-- START STORED DATA --
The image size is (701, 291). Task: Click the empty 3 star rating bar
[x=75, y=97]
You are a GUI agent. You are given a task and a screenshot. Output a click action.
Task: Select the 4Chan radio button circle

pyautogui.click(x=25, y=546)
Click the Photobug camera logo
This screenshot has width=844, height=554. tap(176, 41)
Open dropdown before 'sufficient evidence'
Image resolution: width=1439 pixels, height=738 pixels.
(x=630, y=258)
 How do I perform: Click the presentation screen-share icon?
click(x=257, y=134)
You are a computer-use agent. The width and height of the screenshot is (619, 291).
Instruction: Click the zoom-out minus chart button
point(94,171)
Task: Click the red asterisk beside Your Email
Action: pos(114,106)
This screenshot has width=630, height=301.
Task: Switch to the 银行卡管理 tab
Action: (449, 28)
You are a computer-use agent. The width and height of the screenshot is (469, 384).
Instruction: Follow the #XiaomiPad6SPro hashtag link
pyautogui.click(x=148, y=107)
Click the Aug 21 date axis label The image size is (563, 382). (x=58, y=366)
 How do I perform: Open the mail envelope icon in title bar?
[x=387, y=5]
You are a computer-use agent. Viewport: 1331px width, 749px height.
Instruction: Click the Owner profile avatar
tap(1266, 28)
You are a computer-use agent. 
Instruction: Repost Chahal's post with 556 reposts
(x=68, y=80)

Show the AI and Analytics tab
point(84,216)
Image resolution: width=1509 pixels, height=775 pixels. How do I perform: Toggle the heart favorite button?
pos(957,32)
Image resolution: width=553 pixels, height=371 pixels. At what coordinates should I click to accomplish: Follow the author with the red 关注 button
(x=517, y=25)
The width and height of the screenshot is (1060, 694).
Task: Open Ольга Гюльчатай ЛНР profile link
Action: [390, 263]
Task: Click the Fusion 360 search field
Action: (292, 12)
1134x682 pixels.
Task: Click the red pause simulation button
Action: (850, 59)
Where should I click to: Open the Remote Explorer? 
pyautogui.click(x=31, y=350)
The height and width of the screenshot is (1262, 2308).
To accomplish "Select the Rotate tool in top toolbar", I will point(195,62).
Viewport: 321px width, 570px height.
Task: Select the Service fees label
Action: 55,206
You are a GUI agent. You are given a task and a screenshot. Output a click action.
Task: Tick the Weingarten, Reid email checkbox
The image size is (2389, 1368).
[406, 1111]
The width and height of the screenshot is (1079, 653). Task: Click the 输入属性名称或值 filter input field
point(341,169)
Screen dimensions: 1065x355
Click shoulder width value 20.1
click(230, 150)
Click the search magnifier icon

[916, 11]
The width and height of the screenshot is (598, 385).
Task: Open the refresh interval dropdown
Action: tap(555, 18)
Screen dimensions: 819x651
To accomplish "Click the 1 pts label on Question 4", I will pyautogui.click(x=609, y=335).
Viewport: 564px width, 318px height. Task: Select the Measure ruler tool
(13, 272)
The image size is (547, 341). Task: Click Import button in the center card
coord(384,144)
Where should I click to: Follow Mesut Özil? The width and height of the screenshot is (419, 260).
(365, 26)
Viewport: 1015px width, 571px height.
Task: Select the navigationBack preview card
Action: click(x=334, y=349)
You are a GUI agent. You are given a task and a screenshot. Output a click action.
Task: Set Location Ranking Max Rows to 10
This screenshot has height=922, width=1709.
-- END STORED DATA --
Can you copy the records above word for word, starting at the line containing "Where should I click to: Open" and ending at the last line of the records?

- SOLVED PROBLEM:
Where should I click to: Open the Remote Explorer? 
pyautogui.click(x=31, y=350)
The height and width of the screenshot is (1262, 2308).
To accomplish "Select the Rotate tool in top toolbar", I will point(195,62).
Viewport: 321px width, 570px height.
Task: Select the Service fees label
Action: 55,206
You are a GUI agent. You are given a task and a screenshot. Output a click action.
Task: Tick the Weingarten, Reid email checkbox
The image size is (2389, 1368).
[406, 1111]
The width and height of the screenshot is (1079, 653). Task: Click the 输入属性名称或值 filter input field
point(341,169)
Screen dimensions: 1065x355
Click shoulder width value 20.1
click(230, 150)
Click the search magnifier icon

[916, 11]
The width and height of the screenshot is (598, 385).
Task: Open the refresh interval dropdown
Action: tap(555, 18)
Screen dimensions: 819x651
To accomplish "Click the 1 pts label on Question 4", I will pyautogui.click(x=609, y=335).
Viewport: 564px width, 318px height. Task: Select the Measure ruler tool
(13, 272)
The image size is (547, 341). Task: Click Import button in the center card
coord(384,144)
Where should I click to: Follow Mesut Özil? The width and height of the screenshot is (419, 260).
(365, 26)
Viewport: 1015px width, 571px height.
Task: Select the navigationBack preview card
Action: click(x=334, y=349)
You are a GUI agent. You are given a task and a screenshot. Output a click action.
Task: Set Location Ranking Max Rows to 10
This screenshot has height=922, width=1709.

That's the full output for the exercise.